CN111455049A - LncRNA MEG3和MALAT1作为诊断胆囊癌的标志物的应用及其检测试剂盒 - Google Patents

Abstract

本发明提供了一种胆囊癌的诊断标志物，所述标志物为LncRNA MEG3和MALAT1；本发明还提供了一种用于诊断胆囊癌的试剂盒，所述试剂盒包括检测LncRNA MEG3和MALAT1表达水平的试剂；本发明还提供了一种治疗胆囊癌的药物组合物，所述药物组合物包括LncRNA MEG3。本发明的LncRNA MEG3和MALAT1可以作为胆囊癌的诊断标志物。另外，本发明提供的检测LncRNA MEG3和MALAT1的试剂盒，可以在它们作为诊断标志物时，对其进行评价，为胆囊癌的治疗提供指导和帮助。本发明以LncRNA MEG3质粒为主的药物组合物，在胆囊癌的治疗中可能有着重要意义。

Description

LncRNA MEG3和MALAT1作为诊断胆囊癌的标志物的应用及其 检测试剂盒

技术领域

本发明涉及一种与胆囊癌相关的长链非编码RNA和蛋白及其在胆囊癌中应用，所述的长链非编码RNA为LncRNA MEG3，所述蛋白为MALAT1。属于生物医药领域，具体属于分子生物学技术领域。

背景技术

胆囊癌(Gallbladder cancer,GBC)是最具侵袭性的消化系统肿瘤之一。作为最常见的胆道恶性肿瘤，胆道恶性肿瘤的85％-90％都为胆囊癌。由于胆囊癌起病缺乏典型症状，只有当肿瘤生长到一定大小时才会出现如疼痛、黄疸、发热等非特异性症状，故早期诊断率仅为19.1％。胆囊癌T1、T2期的5年生存率分别高达85.9％和56.1％，但在T3和T4人群里仅为19.2％和14.1％，由此可见寻找早期诊断标记物对于胆囊癌治疗亟待解决。

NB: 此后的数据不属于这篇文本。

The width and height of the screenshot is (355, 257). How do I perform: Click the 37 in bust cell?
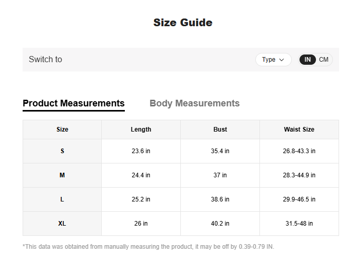[220, 175]
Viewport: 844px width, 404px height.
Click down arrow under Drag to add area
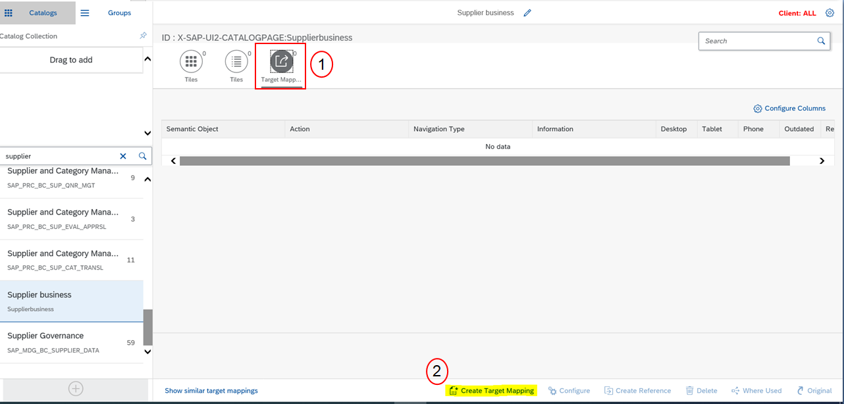tap(147, 134)
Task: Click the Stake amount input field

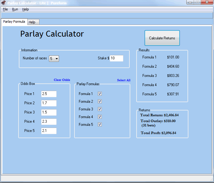Action: 117,58
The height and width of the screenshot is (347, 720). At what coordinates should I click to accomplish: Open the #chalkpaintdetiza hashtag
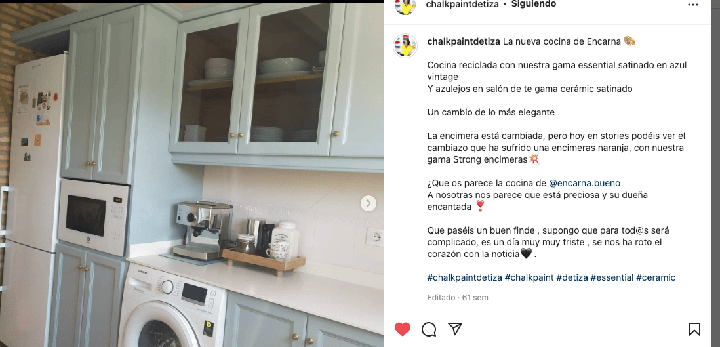tap(464, 277)
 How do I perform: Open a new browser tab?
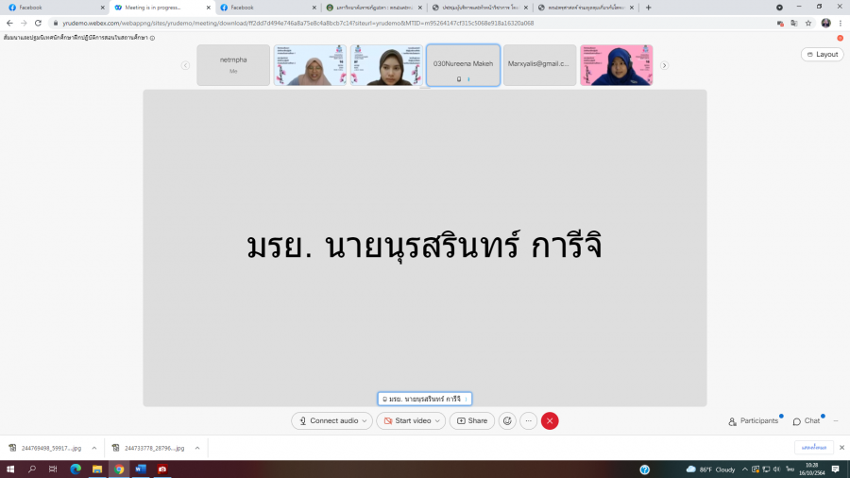(x=648, y=7)
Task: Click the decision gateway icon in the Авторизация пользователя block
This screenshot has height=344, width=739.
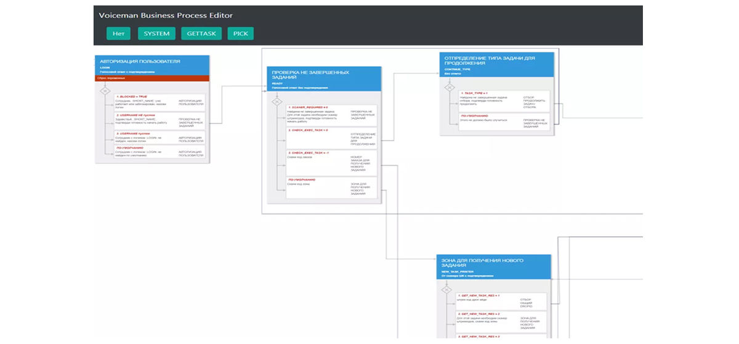Action: click(105, 91)
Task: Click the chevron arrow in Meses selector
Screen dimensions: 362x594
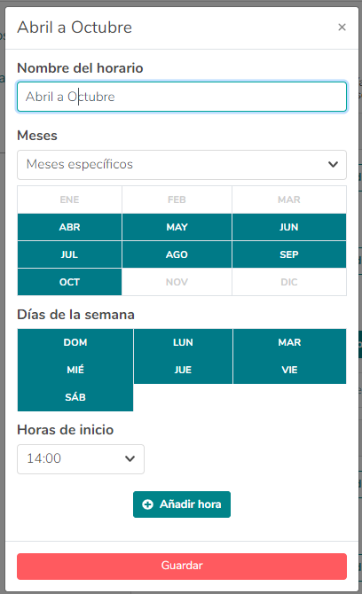Action: tap(333, 164)
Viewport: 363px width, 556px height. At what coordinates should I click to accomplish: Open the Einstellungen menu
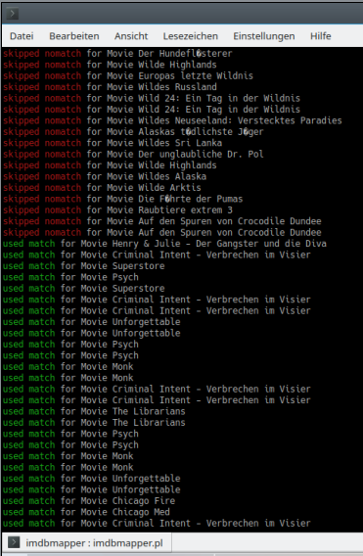click(264, 36)
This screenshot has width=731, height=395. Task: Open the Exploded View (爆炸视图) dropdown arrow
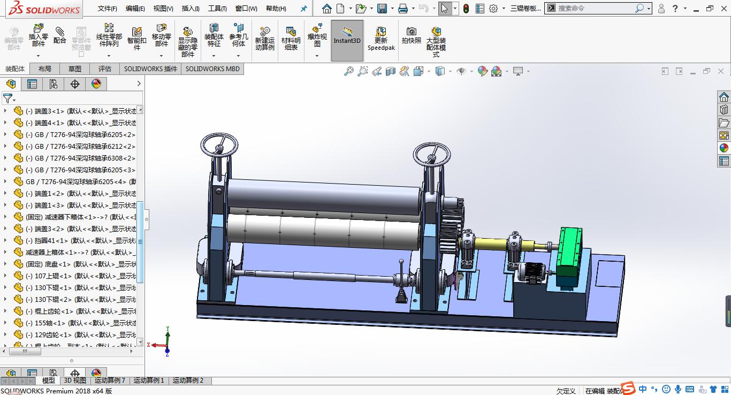pyautogui.click(x=317, y=56)
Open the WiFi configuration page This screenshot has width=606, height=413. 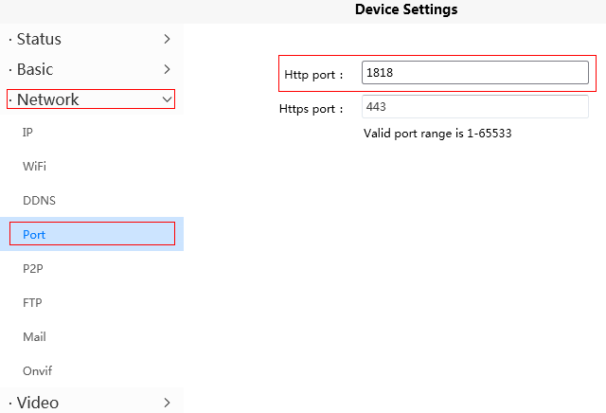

长期以来，胆囊癌的治疗策略并未取得突破性进展，目前首选治疗仍为手术治疗，由于胆囊癌起病隐匿，仅有约10％的患者有行根治性手术治疗的指征，而对于晚期不可切除性胆囊癌，目前采用的多为姑息治疗，包括放疗、化疗及靶向治疗。目前指南尚无关于化疗的明确的循证医学证据，化疗方案以吉西他滨+铂类药物方案为主。近十几年来如火如荼的靶向及免疫治疗在胆囊癌中取得了一定的进展，但目前为止的国内外多个临床研究尚未取得突破性成果，考虑与胆囊癌复杂的发病机制相关。迄今为止，胆囊癌进展的分子机制仍如迷雾。因此，探究用于胆囊癌确诊的早期生物标记物和有效治疗策略迫在眉睫。

长链非编码RNA(long non-coding RNA,lncRNA)是指转录长度大于200个核苷酸，特点是没有开放阅读框及蛋白质编码功能。其与肿瘤的发生、增殖、分化，DNA损伤应答关系密切，lncRNA在肿瘤中不仅可起促进作用，也可起抑制作用。肺腺癌转移相关转录子1(themetastasis-associated lung adenocarcinoma transcript 1,MALAT1)是lncRNA的重要成员之一，又名为细胞核浓缩转录子2(nuclear-enriched transcript 2,NEAT2)。近年来，研究发现MALAT1与包括胃癌、胰腺癌、结肠癌等多种恶性肿瘤的发生有密切关系。研究者们于2014年首次发现，在胆囊癌中MALAT1表达上调。在随后的数年中，与胆囊癌发展和患者预后相关的lncRNAs不断被发现，包括LET、GCASPC、MALAT1等。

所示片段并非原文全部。